Should the word "dropdown" occur in a line of the records, copy that line.

● **Records shown**
————

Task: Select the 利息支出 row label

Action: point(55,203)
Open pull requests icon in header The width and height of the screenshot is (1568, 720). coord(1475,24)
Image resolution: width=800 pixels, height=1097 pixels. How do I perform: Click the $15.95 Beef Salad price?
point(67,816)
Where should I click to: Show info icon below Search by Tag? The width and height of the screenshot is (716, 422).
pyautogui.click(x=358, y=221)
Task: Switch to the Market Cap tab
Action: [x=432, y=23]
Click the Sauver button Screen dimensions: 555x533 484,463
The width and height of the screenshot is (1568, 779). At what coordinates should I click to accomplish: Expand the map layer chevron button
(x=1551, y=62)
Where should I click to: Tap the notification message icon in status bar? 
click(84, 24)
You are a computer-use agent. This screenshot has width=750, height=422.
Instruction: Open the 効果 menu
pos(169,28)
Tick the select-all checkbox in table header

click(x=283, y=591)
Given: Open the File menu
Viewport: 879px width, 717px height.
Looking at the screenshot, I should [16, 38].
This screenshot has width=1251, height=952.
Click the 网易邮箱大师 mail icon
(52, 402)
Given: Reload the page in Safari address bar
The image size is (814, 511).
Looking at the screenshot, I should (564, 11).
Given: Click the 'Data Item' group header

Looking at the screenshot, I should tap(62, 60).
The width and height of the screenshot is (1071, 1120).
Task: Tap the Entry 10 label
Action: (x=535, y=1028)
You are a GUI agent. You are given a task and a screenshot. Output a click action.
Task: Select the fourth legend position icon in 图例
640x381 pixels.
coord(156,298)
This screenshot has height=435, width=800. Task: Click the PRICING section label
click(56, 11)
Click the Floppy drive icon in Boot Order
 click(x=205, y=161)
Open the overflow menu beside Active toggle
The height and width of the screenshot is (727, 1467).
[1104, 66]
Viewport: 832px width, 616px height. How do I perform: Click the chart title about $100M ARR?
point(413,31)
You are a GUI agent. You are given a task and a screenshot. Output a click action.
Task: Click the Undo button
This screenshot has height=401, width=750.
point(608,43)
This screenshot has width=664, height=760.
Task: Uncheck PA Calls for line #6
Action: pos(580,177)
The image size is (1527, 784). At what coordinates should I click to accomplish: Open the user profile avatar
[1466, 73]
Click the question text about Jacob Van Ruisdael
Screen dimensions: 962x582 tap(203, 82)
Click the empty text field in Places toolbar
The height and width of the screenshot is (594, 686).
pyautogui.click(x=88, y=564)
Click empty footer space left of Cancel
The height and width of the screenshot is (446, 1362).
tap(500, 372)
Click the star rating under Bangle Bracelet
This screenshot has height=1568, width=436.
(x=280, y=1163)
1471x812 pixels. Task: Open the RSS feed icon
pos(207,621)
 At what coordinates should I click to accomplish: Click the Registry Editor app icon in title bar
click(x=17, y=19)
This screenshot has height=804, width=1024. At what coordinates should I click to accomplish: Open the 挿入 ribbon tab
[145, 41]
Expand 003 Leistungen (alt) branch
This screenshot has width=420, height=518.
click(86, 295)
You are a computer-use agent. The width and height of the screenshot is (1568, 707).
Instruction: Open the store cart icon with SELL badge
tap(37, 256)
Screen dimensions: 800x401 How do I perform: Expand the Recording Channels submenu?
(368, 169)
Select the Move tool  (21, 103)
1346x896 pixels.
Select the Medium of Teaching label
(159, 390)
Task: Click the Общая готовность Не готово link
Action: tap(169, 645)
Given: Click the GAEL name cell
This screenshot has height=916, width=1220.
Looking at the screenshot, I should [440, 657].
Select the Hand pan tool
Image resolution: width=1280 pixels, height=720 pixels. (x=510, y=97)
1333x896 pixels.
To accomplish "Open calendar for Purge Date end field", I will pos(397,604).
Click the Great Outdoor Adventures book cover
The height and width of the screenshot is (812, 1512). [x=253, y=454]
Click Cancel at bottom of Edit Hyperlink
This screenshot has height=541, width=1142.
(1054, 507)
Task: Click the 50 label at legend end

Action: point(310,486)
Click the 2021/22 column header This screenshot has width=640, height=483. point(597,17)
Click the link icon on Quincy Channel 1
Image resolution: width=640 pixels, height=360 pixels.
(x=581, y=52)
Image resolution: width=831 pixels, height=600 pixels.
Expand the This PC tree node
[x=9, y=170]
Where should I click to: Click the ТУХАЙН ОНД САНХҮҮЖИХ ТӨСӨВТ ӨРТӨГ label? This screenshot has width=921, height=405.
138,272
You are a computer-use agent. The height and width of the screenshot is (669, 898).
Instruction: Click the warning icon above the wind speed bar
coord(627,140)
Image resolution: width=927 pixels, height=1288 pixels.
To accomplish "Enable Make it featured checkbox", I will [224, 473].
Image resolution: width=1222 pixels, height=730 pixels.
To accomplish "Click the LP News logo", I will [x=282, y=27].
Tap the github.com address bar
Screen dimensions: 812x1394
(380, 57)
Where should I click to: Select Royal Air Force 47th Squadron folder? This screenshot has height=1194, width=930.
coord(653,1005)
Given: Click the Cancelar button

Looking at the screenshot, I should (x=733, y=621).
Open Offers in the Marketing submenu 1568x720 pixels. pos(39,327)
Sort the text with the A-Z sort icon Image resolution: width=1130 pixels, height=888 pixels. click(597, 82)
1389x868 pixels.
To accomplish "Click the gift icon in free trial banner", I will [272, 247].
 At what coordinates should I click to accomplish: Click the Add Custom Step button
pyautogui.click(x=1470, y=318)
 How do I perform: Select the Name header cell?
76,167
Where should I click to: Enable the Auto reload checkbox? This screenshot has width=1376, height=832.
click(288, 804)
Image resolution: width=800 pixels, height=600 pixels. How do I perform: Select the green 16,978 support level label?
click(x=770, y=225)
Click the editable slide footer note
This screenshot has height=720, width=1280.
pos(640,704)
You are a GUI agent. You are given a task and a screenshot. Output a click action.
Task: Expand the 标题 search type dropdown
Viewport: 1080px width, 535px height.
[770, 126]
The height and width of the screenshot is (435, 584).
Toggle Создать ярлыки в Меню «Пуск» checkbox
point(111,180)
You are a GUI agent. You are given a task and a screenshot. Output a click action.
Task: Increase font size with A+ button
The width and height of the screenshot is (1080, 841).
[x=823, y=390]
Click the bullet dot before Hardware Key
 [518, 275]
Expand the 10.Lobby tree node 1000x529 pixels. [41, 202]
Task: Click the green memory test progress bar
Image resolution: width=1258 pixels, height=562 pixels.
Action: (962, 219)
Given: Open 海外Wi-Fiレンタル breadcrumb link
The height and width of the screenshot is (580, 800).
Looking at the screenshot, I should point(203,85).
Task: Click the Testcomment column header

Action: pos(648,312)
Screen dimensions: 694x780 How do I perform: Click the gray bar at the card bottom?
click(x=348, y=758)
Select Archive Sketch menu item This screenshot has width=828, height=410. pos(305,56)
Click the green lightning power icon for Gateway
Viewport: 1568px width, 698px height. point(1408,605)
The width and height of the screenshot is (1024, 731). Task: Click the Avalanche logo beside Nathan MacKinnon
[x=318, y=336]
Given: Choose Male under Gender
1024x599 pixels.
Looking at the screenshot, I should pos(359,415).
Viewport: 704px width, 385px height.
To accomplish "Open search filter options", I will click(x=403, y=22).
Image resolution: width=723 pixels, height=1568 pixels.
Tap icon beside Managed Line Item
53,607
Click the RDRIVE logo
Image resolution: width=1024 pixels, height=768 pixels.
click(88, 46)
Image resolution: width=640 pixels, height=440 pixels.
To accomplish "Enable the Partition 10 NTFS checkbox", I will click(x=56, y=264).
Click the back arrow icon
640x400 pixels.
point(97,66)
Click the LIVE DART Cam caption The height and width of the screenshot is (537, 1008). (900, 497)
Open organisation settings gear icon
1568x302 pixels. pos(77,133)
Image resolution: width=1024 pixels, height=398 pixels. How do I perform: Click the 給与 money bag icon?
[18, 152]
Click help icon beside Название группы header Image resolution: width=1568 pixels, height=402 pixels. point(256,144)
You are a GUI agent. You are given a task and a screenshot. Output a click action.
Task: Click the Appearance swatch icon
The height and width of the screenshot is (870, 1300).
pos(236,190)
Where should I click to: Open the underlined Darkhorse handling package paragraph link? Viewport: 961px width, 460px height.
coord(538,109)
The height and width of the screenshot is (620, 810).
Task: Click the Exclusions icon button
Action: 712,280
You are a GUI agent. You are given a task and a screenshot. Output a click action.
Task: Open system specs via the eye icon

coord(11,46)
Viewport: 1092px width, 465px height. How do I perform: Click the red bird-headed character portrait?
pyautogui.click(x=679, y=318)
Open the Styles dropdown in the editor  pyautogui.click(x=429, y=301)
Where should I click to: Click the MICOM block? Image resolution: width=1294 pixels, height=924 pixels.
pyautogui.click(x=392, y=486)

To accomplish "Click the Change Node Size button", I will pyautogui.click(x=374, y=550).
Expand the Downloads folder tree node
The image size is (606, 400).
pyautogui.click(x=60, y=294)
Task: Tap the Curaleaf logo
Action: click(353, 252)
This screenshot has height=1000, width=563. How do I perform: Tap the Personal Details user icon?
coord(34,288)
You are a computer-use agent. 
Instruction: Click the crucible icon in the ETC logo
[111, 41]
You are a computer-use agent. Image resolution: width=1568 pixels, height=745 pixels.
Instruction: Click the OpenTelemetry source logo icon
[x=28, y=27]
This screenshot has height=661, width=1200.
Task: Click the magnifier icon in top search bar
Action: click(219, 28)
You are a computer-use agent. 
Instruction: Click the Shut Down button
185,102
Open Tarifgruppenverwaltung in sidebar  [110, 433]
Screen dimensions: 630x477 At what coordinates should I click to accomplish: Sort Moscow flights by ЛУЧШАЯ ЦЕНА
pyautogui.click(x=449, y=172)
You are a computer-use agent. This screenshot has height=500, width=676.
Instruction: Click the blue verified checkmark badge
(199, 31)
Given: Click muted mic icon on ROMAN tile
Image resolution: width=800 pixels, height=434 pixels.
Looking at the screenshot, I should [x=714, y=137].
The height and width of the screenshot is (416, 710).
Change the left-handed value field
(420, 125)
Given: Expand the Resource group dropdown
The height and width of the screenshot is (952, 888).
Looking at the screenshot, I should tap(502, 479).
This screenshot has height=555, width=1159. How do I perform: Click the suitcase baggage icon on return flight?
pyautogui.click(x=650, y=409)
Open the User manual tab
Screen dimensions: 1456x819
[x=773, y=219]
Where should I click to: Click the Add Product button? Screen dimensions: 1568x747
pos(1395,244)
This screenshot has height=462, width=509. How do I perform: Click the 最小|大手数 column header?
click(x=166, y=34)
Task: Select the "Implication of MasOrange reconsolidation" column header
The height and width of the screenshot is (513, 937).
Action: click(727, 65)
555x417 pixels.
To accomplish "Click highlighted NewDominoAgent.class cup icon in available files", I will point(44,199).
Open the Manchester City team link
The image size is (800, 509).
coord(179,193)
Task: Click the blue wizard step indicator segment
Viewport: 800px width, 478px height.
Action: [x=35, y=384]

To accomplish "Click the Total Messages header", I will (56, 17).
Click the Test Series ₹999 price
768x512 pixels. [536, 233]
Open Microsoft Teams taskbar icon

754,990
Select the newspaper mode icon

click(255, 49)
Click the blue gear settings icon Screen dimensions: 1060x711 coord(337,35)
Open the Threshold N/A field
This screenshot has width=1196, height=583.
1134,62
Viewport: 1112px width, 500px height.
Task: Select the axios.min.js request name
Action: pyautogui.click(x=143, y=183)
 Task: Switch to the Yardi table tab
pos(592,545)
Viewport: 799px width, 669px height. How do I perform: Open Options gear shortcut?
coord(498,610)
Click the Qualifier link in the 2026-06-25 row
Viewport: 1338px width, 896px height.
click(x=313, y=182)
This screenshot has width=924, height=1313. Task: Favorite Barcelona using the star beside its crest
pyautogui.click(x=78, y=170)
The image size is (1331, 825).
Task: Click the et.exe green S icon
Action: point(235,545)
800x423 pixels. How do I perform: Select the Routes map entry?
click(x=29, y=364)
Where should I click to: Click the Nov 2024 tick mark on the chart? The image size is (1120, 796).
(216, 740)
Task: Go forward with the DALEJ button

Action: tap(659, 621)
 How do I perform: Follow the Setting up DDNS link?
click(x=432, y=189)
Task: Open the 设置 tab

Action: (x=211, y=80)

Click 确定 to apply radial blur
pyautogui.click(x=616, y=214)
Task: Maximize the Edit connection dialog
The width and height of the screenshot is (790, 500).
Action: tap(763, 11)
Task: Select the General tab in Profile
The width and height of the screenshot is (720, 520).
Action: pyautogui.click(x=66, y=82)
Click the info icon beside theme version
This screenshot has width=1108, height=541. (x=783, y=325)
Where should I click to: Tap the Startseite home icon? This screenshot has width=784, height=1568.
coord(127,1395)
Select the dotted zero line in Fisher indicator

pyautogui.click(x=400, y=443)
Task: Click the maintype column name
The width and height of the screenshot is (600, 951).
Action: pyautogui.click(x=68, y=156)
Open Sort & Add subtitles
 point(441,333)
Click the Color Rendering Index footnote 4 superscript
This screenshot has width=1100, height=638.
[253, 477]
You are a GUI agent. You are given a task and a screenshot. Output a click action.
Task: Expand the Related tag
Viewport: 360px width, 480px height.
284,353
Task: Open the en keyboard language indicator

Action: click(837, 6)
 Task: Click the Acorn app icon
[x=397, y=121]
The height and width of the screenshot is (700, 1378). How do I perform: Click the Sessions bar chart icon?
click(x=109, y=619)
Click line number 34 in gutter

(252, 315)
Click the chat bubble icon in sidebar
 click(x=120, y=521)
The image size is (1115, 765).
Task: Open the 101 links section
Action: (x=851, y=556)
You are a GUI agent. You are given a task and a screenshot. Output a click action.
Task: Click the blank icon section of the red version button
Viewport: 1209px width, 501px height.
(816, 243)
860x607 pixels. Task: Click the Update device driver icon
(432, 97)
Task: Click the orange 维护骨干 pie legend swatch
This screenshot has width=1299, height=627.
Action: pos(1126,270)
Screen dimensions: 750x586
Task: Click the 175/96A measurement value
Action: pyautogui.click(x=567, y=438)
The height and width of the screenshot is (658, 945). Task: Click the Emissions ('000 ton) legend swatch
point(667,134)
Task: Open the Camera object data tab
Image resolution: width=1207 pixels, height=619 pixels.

————

● **Response to the task**
Task: Expand the 标题 search type dropdown
Open the Styles dropdown in the editor  pyautogui.click(x=429, y=301)
Given: Expand the Resource group dropdown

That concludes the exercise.